REP. LIZ CHENEY (R-WY): Well, thanks for having me, Jake.

No, I wasn't satisfied with what I heard. I think that it's crucially important that the United States be clear that we are absolutely committed to Zelenskyy's victory. We should not be talking about, as Jake Sullivan did just now, improving Zelenskyy's position at the negotiating table.

This is about defeating Russian forces in Ukraine. It's about much more than Ukraine. We ought to be moving much faster, much more quickly recognizing that the Ukrainians now, given what they have been able to do and how long they have been able to fight and what they have been able to inflict upon the Russian forces, they need advanced weaponry.

We need to be thinking about providing them with tanks, with artillery, with armored vehicles. We need to be doing much more, more quickly. And there should be no question that this is about getting to a negotiation or pressuring Zelenskyy to negotiate. This is about defeating Russian forces in Ukraine.

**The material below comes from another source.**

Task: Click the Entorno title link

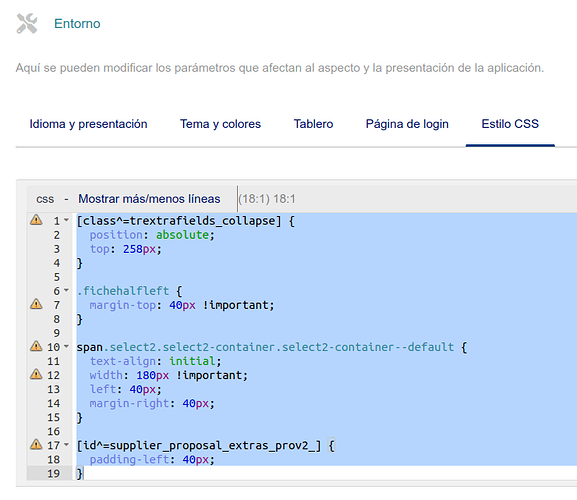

TAPPER: So, you would like to see more offensive weapons, tanks and planes, as opposed to missile defense systems, anti-tank missiles, anti-aircraft missiles, which is what the U.K. and U.S. have focused a lot of attention on?

CHENEY: Look, I think we need to do both.

I think we need to do everything that Zelenskyy says he needs at this point, given the just unbelievable battle that they have put up, the extent to which the Ukrainians have demonstrated that they are not going to be in a position where they allow the Russian forces to make the kinds of gains Putin thought he would be making.

I think it's really important for us to be very clear, with respect both to the kinds of advanced weaponry, the kinds of offensive weaponry we need to be providing them, also in terms of what's happening in the Black Sea, the Sea of Azov. The United States has a right to be there. It's international waters.


We ought to be doing much more to help keep the shipping lanes open to ensure that the Ukrainians are not continuing to suffer from the kind of economic blockade that the Russians are attempting to impose now.

So, I think that there are a whole range of additional things we could be doing and should be doing immediately.

TAPPER: Let's turn to that horrific missile strike on the Ukrainian train station, more than 50 people, including five children, killed. They were just trying to flee.

CHENEY: Right.

TAPPER: They were trying to flee the war and come here to Lviv, where I am. They were trying to escape, and they were targeted and killed.

What was your reaction when you saw the new images? Are they war crimes? Do you consider this all genocide?

CHENEY: I think this clearly is genocide. I think that you asked exactly the right questions.

I think that Europe needs to understand and grapple with the fact that you have got a genocidal campaign, the first -- the first kind of horrific genocidal campaign that we have seen certainly in recent decades. I think that, also, the Europeans need to understand that they're funding that genocidal campaign.

I understand the economic consequences to countries in Western Europe, if they were to impose the kind of oil and gas embargo that the U.S. has imposed against Russian oil and gas, but they need to do it. And we need to do everything we can to increase our own domestic production, to help make sure that we can supply them with as much as possible.

But they need to understand that every single time, every single day that they are continuing to import Russian oil and gas, they're funding Putin's genocide in Ukraine.

TAPPER: Do you think that there is a point at which the United States and NATO countries, seeing what's happened here, need to consider direct military intervention?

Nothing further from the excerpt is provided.